Page ▸
■ ■ ■ ■
This is also true of computers. Sadly the cost of AA/RAC for a car is a lot
cheaper than any software support agreement, let alone hardware. Which is half
the battle.

People treat computers like they treat calculators, a simple tool, robust that
should just work and you don't have to worry about it degrading overtime
beyond jam or dirt on the buttons.

It is with that that with most users the only maintenance they carry out is to
clean there mouse, monitor and keyboard. Those who know IT/computers well and
operating systems and even those who have a little knowledge, know that this
is not the case.

So the argument that a casual user needs a more robust/powerful computer to
counter the degrading aspect is right but also the wrong approach. For the
price of a high-end SSD computer the humbler user could buy a standard well
adjusted computer and a year later buy a replacement and still end up spending
less money.

With mobile phones and tablets the mentality the industry is bestowing is one
of that the product is good for the warranty period and after that you should
be getting a new model anyhow.
■ ■ ■ ■
Material provided ▸
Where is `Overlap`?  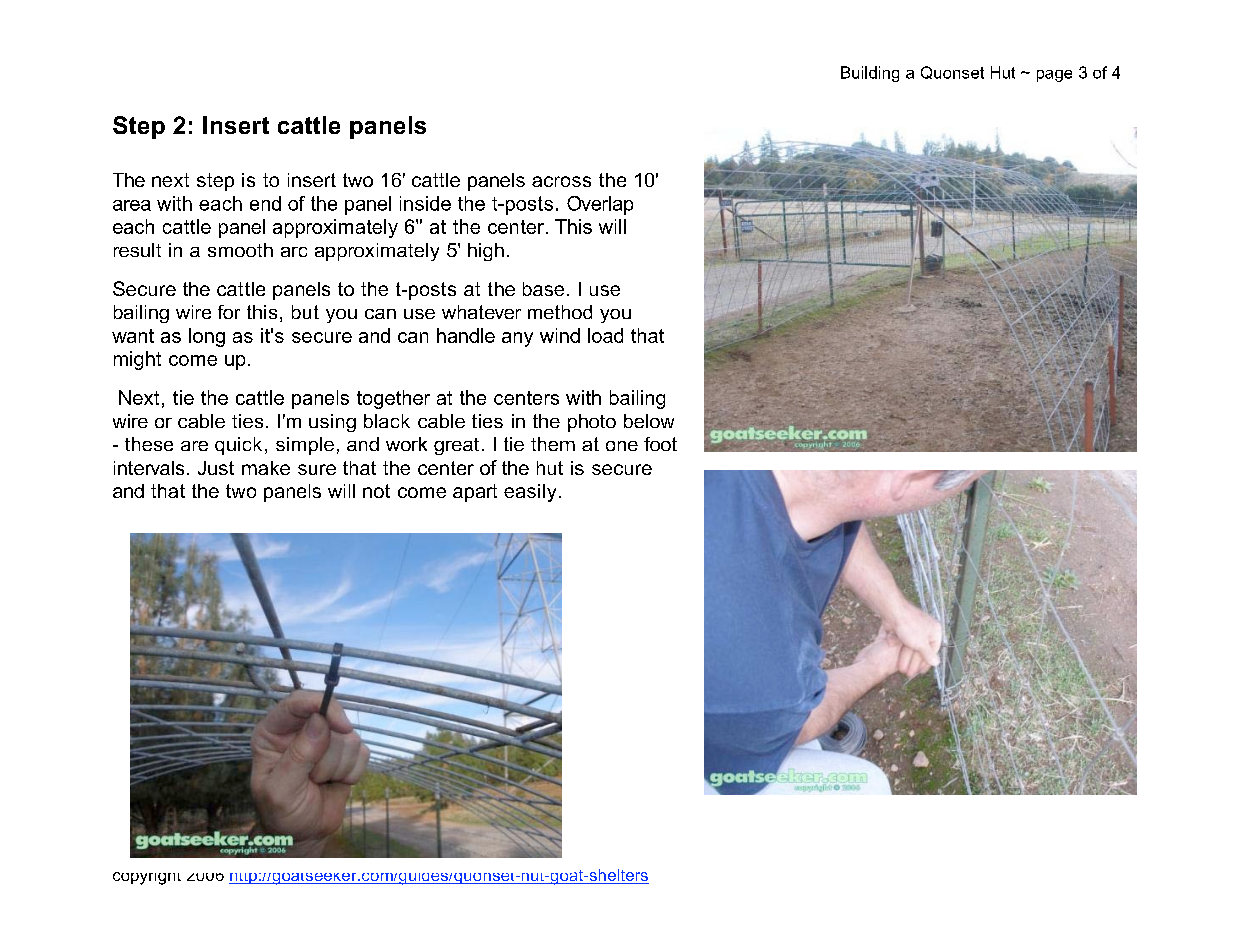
■ ■ ■ ■
Exercise objective ▸
Decide whether each statement agrees with the post on computer upkeep above. Answer yes or no for each, and quote the words of the post that settle it. 1. Roadside cover for a car costs less than a software support agreement. 2. The writer recommends that a casual user buy a more powerful computer. 3. The industry presents phones and tablets as products meant to last well past their warranty.

Full answer ▸
1. Yes: "the cost of AA/RAC for a car is a lot cheaper than any software support agreement"
2. No: "the argument that a casual user needs a more robust/powerful computer to counter the degrading aspect is right but also the wrong approach"
3. No: "the product is good for the warranty period and after that you should be getting a new model anyhow"